Bei seinem ersten öffentlichen Auftritt seit sieben Monaten hat Präsident Baschar al Assad im Opernhaus von Damaskus eine Ansprache gehalten, die vom syrischen Staatsfernsehen und allen großen arabischen Nachrichtensendern live übertragen wurde. Da er in seiner Rede den Weg für einen Regimewechsel nicht freigemacht hat, wie ihn die NATO-Staaten und ihre Verbündeten in der Golfregion anstreben, erntete er westlicherseits blanken Hohn und brüske Zurückweisung.

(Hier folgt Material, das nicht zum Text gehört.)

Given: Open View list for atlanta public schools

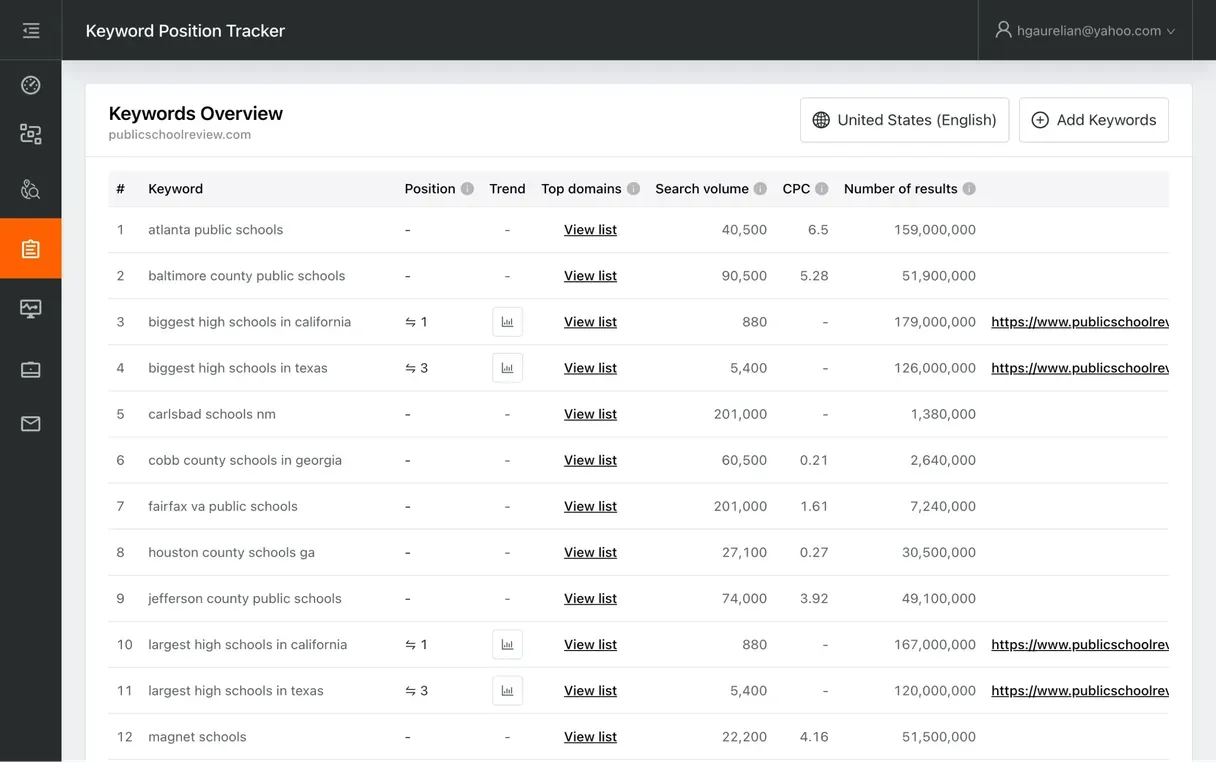Looking at the screenshot, I should coord(590,229).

Die US-Regierung bezeichnete Assads Vorschläge als realitätsfern und erklärte, er habe alle Legitimität verloren und müsse zur Seite treten, um eine politische Lösung und einen demokratischen Übergang zu ermöglichen. Die Ansprache sei nur ein neuer Versuch des Regimes, sich an die Macht zu klammern, was die blutige Unterdrückung des syrischen Volks fortsetze. Der britische Außenminister William Hague nannte die Rede "mehr als scheinheilig". "Der Tod, die Gewalt und die Unterdrückung, die sein Land verschlingen, sind von ihm selbst gemacht, leere Reformversprechen täuschen niemanden." Nach Ansicht des türkischen Außenministers Ahmet Davutoglu könne Assad nach dem Tod von 60.000 Menschen keine Führungsrolle mehr beanspruchen. [1] Die EU-Außenbeauftragte Catherine Ashton erklärte, man halte an der Position fest, "dass Assad beiseitetreten und einen politischen Wandel zulassen muss". Bundesaußenminister Guido Westerwelle forderte, Assad solle "endlich den Weg für eine Übergangsregierung und einen politischen Neuanfang in Syrien freimachen". [2]

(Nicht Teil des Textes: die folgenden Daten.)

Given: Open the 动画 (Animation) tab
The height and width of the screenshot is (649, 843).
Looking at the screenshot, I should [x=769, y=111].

Am weitesten preschte Ägyptens Präsident Mohammed Mursi vor, der sich in einem CNN-Interview indirekt für einen Kriegsverbrecherprozeß gegen Assad aussprach. Auf die Frage des Moderators Wolf Blitzer, ob er für einen solchen Prozeß vor dem Internationalen Strafgerichtshof in Den Haag sei, erwiderte Mursi: "Nicht ich will es, das syrische Volk will es. Und wir unterstützen das syrische Volk." Wenn das Blutvergießen in Syrien beendet sei, werde es dort ein unabhängiges Parlament und eine gewählte Regierung geben. "Und dann werden sie entscheiden, was sie mit denen machen, die Verbrechen begangen haben."

Wie diese Reaktionen auf die Rede Assads zeigen, die den syrischen Präsidenten einmal mehr der Diktatur bezichtigen, lastet man ihm die Verantwortung für die Opfer einer Intervention an, welche die NATO teils in Form eines Stellvertreterkriegs, teils mit verdeckten Operationen im Land durchführt. Gnadenlos zwingt man Syrien einen Krieg auf, in dem bereits mindestens 60.000 Menschen gestorben und Hunderttausende zu Flüchtlingen geworden sind, während die Infrastruktur zerstört wird und sich die Lebensverhältnisse dramatisch verschlechtern. Von Kompromißbereitschaft kann keine Rede sein, erklärt man sich doch zum Sieger über Assad und dessen Regierung, die keinerlei Forderungen mehr zu stellen hätten.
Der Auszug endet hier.